:: Supplied data ::
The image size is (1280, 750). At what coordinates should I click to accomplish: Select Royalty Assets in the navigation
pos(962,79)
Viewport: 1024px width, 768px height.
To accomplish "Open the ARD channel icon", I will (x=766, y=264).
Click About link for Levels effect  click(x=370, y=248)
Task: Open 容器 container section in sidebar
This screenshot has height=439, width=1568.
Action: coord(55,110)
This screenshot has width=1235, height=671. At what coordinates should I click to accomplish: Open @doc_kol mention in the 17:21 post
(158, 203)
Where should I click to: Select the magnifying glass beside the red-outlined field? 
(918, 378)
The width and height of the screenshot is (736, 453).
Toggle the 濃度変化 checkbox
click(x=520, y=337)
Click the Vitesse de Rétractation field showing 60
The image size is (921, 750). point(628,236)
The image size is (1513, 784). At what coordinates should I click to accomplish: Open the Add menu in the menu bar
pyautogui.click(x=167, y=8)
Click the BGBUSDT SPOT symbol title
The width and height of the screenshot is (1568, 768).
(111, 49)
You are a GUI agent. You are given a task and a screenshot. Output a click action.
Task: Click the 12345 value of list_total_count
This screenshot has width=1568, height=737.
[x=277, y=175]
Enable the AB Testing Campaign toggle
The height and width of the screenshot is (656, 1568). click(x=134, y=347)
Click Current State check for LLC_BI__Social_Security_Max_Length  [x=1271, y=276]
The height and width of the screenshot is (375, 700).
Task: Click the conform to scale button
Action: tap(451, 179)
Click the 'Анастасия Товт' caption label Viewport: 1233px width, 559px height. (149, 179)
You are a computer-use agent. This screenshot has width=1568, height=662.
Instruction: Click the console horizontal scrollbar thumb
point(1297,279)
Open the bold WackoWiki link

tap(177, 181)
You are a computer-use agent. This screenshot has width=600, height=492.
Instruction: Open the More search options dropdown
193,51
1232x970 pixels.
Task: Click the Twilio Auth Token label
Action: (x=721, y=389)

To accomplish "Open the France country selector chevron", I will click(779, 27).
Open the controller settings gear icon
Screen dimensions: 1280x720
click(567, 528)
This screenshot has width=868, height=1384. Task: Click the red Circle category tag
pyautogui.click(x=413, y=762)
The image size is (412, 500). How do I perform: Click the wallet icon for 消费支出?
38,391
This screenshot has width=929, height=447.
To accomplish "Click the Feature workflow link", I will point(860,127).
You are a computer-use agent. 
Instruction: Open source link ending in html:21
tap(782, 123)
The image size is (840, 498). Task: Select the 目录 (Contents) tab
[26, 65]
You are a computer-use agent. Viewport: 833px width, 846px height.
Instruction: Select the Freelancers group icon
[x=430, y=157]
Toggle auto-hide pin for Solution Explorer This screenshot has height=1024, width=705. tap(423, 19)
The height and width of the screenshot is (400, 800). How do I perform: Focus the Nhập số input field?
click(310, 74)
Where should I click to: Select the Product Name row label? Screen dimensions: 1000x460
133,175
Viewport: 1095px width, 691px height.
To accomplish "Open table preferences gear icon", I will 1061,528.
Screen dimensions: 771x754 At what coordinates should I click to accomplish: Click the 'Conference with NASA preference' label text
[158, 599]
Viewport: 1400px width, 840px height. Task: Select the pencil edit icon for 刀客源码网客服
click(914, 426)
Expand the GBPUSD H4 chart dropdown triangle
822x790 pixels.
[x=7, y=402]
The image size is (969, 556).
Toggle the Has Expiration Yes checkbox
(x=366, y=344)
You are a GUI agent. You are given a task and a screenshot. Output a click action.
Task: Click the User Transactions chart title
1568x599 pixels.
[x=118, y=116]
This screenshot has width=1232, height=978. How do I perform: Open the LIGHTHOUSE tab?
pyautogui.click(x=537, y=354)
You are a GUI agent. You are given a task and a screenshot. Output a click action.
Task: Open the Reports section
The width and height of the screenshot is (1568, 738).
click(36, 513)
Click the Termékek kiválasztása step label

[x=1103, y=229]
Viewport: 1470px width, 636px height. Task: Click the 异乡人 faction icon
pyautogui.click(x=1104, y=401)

:: Task prompt ::
Format every line of the records above as a Markdown table with the columns Row and Line, numbering the rows in order and leaving out any blank lines.

:: Answer for this exercise ::
| Row | Line |
|---|---|
| 1 | The image size is (1280, 750). At what coordinates should I click to accomplish: Select Royalty Assets in the navigation |
| 2 | pos(962,79) |
| 3 | Viewport: 1024px width, 768px height. |
| 4 | To accomplish "Open the ARD channel icon", I will (x=766, y=264). |
| 5 | Click About link for Levels effect  click(x=370, y=248) |
| 6 | Task: Open 容器 container section in sidebar |
| 7 | This screenshot has height=439, width=1568. |
| 8 | Action: coord(55,110) |
| 9 | This screenshot has width=1235, height=671. At what coordinates should I click to accomplish: Open @doc_kol mention in the 17:21 post |
| 10 | (158, 203) |
| 11 | Where should I click to: Select the magnifying glass beside the red-outlined field?  |
| 12 | (918, 378) |
| 13 | The width and height of the screenshot is (736, 453). |
| 14 | Toggle the 濃度変化 checkbox |
| 15 | click(x=520, y=337) |
| 16 | Click the Vitesse de Rétractation field showing 60 |
| 17 | The image size is (921, 750). point(628,236) |
| 18 | The image size is (1513, 784). At what coordinates should I click to accomplish: Open the Add menu in the menu bar |
| 19 | pyautogui.click(x=167, y=8) |
| 20 | Click the BGBUSDT SPOT symbol title |
| 21 | The width and height of the screenshot is (1568, 768). |
| 22 | (111, 49) |
| 23 | You are a GUI agent. You are given a task and a screenshot. Output a click action. |
| 24 | Task: Click the 12345 value of list_total_count |
| 25 | This screenshot has width=1568, height=737. |
| 26 | [x=277, y=175] |
| 27 | Enable the AB Testing Campaign toggle |
| 28 | The height and width of the screenshot is (656, 1568). click(x=134, y=347) |
| 29 | Click Current State check for LLC_BI__Social_Security_Max_Length  [x=1271, y=276] |
| 30 | The height and width of the screenshot is (375, 700). |
| 31 | Task: Click the conform to scale button |
| 32 | Action: tap(451, 179) |
| 33 | Click the 'Анастасия Товт' caption label Viewport: 1233px width, 559px height. (149, 179) |
| 34 | You are a computer-use agent. This screenshot has width=1568, height=662. |
| 35 | Instruction: Click the console horizontal scrollbar thumb |
| 36 | point(1297,279) |
| 37 | Open the bold WackoWiki link |
| 38 | tap(177, 181) |
| 39 | You are a computer-use agent. This screenshot has width=600, height=492. |
| 40 | Instruction: Open the More search options dropdown |
| 41 | 193,51 |
| 42 | 1232x970 pixels. |
| 43 | Task: Click the Twilio Auth Token label |
| 44 | Action: (x=721, y=389) |
| 45 | To accomplish "Open the France country selector chevron", I will click(779, 27). |
| 46 | Open the controller settings gear icon |
| 47 | Screen dimensions: 1280x720 |
| 48 | click(567, 528) |
| 49 | This screenshot has width=868, height=1384. Task: Click the red Circle category tag |
| 50 | pyautogui.click(x=413, y=762) |
| 51 | The image size is (412, 500). How do I perform: Click the wallet icon for 消费支出? |
| 52 | 38,391 |
| 53 | This screenshot has width=929, height=447. |
| 54 | To accomplish "Click the Feature workflow link", I will point(860,127). |
| 55 | You are a computer-use agent.  |
| 56 | Instruction: Open source link ending in html:21 |
| 57 | tap(782, 123) |
| 58 | The image size is (840, 498). Task: Select the 目录 (Contents) tab |
| 59 | [26, 65] |
| 60 | You are a computer-use agent. Viewport: 833px width, 846px height. |
| 61 | Instruction: Select the Freelancers group icon |
| 62 | [x=430, y=157] |
| 63 | Toggle auto-hide pin for Solution Explorer This screenshot has height=1024, width=705. tap(423, 19) |
| 64 | The height and width of the screenshot is (400, 800). How do I perform: Focus the Nhập số input field? |
| 65 | click(310, 74) |
| 66 | Where should I click to: Select the Product Name row label? Screen dimensions: 1000x460 |
| 67 | 133,175 |
| 68 | Viewport: 1095px width, 691px height. |
| 69 | To accomplish "Open table preferences gear icon", I will 1061,528. |
| 70 | Screen dimensions: 771x754 At what coordinates should I click to accomplish: Click the 'Conference with NASA preference' label text |
| 71 | [158, 599] |
| 72 | Viewport: 1400px width, 840px height. Task: Select the pencil edit icon for 刀客源码网客服 |
| 73 | click(914, 426) |
| 74 | Expand the GBPUSD H4 chart dropdown triangle |
| 75 | 822x790 pixels. |
| 76 | [x=7, y=402] |
| 77 | The image size is (969, 556). |
| 78 | Toggle the Has Expiration Yes checkbox |
| 79 | (x=366, y=344) |
| 80 | You are a GUI agent. You are given a task and a screenshot. Output a click action. |
| 81 | Task: Click the User Transactions chart title |
| 82 | 1568x599 pixels. |
| 83 | [x=118, y=116] |
| 84 | This screenshot has width=1232, height=978. How do I perform: Open the LIGHTHOUSE tab? |
| 85 | pyautogui.click(x=537, y=354) |
| 86 | You are a GUI agent. You are given a task and a screenshot. Output a click action. |
| 87 | Task: Open the Reports section |
| 88 | The width and height of the screenshot is (1568, 738). |
| 89 | click(36, 513) |
| 90 | Click the Termékek kiválasztása step label |
| 91 | [x=1103, y=229] |
| 92 | Viewport: 1470px width, 636px height. Task: Click the 异乡人 faction icon |
| 93 | pyautogui.click(x=1104, y=401) |